Cominciando dal primo, gli Australian Open, notiamo come si collocano a gennaio, ovvero mese critico per qualsiasi studente. Durante le vacanze di Natale hai solo mangiato, scartato regali se va bene, giocato a tombola e a sette e mezzo. Arrivi a gennaio più disperato dei tifosi del Milan dopo il rinnovo del contratto di Montolivo fino al 2019. E così non puoi fare altro che studiare dalla mattina alla sera e possibilmente anche di notte, per recuperare tutto il tempo perduto. E incastrare questa folle corsa contro il tempo con le partite in terra australiana che si giocano di mattina (il momento clou per studiare, in teoria) diventa un’impresa quasi impossibile. Poi ovvio, se sei un vero addicted, può capitare che mentre aspetti il tuo turno per sostenere l’esame sei lì a controllare il punteggio live dalla app di Murray-Federer. E quando il professore ti chiama e ti fa la prima domanda tutto quello che ti viene in mente è “tweener”.

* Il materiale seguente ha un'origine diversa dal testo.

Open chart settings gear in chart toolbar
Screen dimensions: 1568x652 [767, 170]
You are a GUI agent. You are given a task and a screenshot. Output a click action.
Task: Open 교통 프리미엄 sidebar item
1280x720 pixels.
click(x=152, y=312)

L’ultimo Slam dell’anno, gli Us Open, non sono da meno. Dopo l’estate sei nella stessa situazione di gennaio, se non peggio, perché ti senti in dovere di recuperare qualsiasi esame tu abbia arretrato, anche quello di tuo cugino o di tuo fratello, e provieni da un mese di ozio totale. Ed ecco che ti trovi a dover scegliere tra l’alzarti presto la mattina per studiare quelle trenta pagine che ti eri programmato, o rimanere fino alle tre di notte sveglio a guardare Verdasco-Nadal lottare in cinque fantastici set, con tutto quel che ne segue (sveglia a mezzogiorno, litri di caffè, bestemmie varie e cinque pagine in cinque ore, meglio della media gol di Iguain).

Ma è con il Roland Garros e Wimbledon che il calendario tennistico ha dato il meglio di sé. Perché questi due tornei si collocano nel periodo più terrificante di tutto l’anno: la sessione estiva, quando hai alle spalle già mesi e mesi di studio e lezioni, e devi affrontarne altri due con le forze sotto lo zero e il mare come solo lontano miraggio. Allora capita che hai diritto penale, ma il giorno prima dell’esame lo passi a guardare la finale dei Championship. Che poi, non so quale facoltà voi frequentiate, ma io al diritto privato, commerciale, penale e chi più ne ha più ne metta, ho sempre preferito il diritto di Federer.